💻 Technical
Series: AI Crash Course

Intro to AI - Part 1: Features, Embeddings, and Losses

Amol Kapoor

Module Description:
Ubiquity Extended Team member Amol Kapoor begins this Intro to AI Series with an explanation of 3 foundational concepts of machine learning: features, embeddings, and losses.

Full Transcript:
Hi, my name is Amol Kapoor. I'm currently CTO and co-founder of a startup called Soot, where we are working on building a visual file system to better help everyone organize their data. Before that, I was at Google Research. I worked on a couple of things. I worked on turning 2D into 3D. I worked on large scale graph mining and one of my more fun projects was I was working on making robot dogs learn how to dance using YouTube videos of dogs. I've been doing AI for about nine years now. Before that, I spent four years doing connectomics, that's the study of putting human brain circuits onto silicon and then before that I was doing oncology.

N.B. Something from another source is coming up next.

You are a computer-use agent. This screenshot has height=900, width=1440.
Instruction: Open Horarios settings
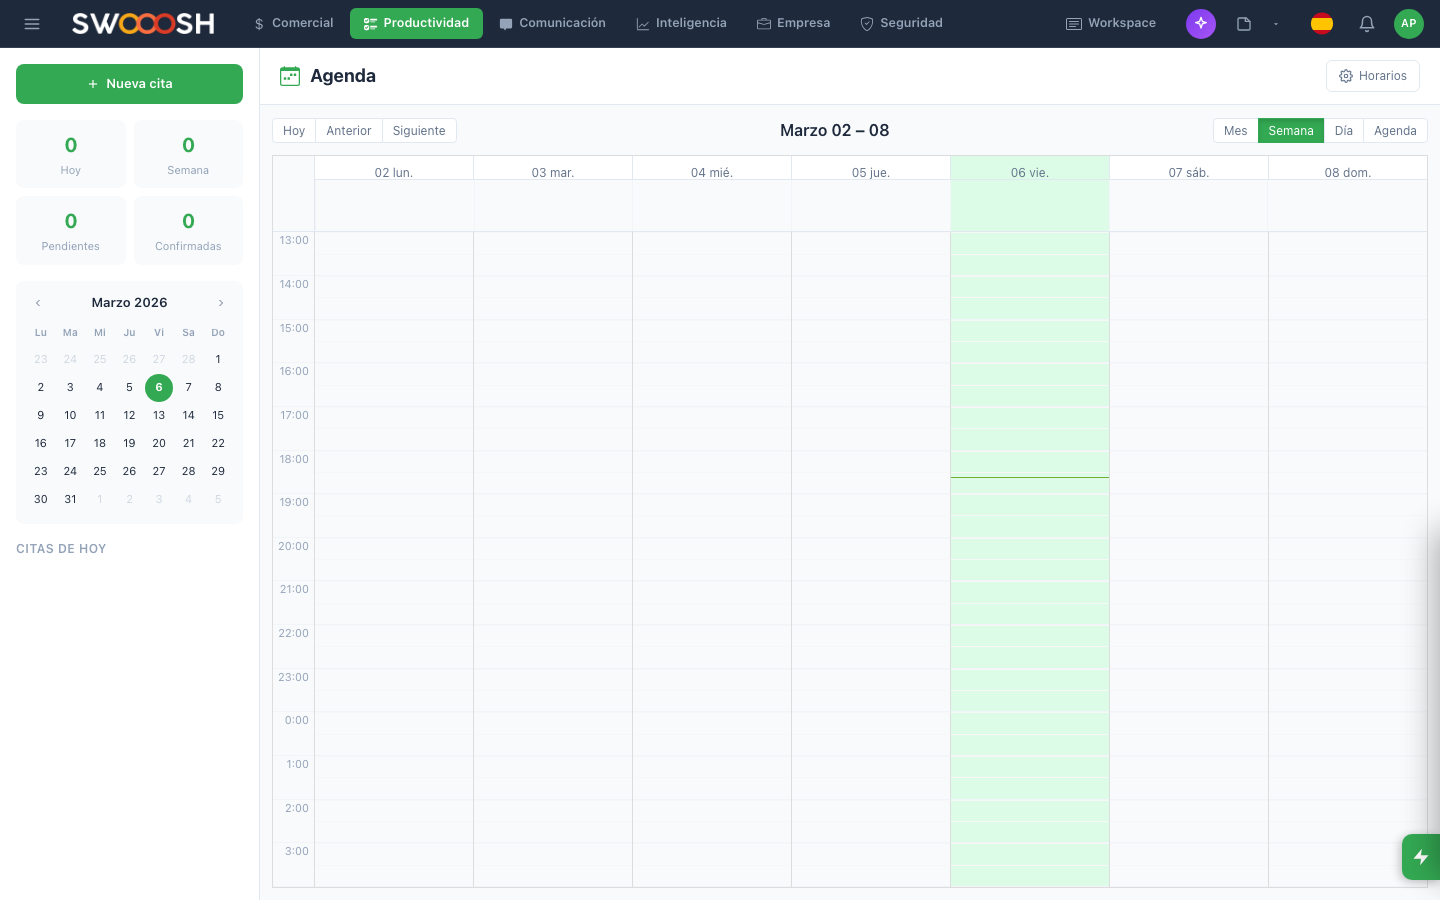pos(1372,75)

A few quick notes. So in this talk I'll be using the terms AI, deep learning, and ML somewhat interchangeably. These are technically different things, but for the purposes of this talk, we can treat them as synonyms. At its core, an ML model has three parts, features, embeddings and losses. The features are just the input values, these form the baseline or the limit of what information a model can access. So on the right hand side as an example, these values labeled X, these colors and these shapes, that's the data that the model gets. The model can't extrapolate beyond that because it doesn't have additional information. Embeddings are the intermediate states in a model. You can think of them as compressed stores of information. It's the same information just in a different format. In this case, it's numeric factors. And so here you have two different models. They're actually the same architecture and you can see that these intermediate layers, which we call embeddings, have different kinds of information. The information that's stored in those embeddings is a composite of what information is passed in its features and what information is selected for by the loss. So a loss function, you can think of that as the goal of the model. It carves out an embedding space acting as a magnetic attractor for information. In other words, the loss function determines what information is important and how we wanna compress it. So again, going back to the right hand side, we have two models with the exact same architecture, the exact same inputs, but they have two different loss functions. The one on the left is trying to select for data based on color and so the embeddings, the intermediate information, ends up losing that shape data and selects for the color data. On the right hand side, you have a model that's trying to select for shape and so the embeddings, that intermediate representation, loses the color information and begins to select only on shape. So very high level overview.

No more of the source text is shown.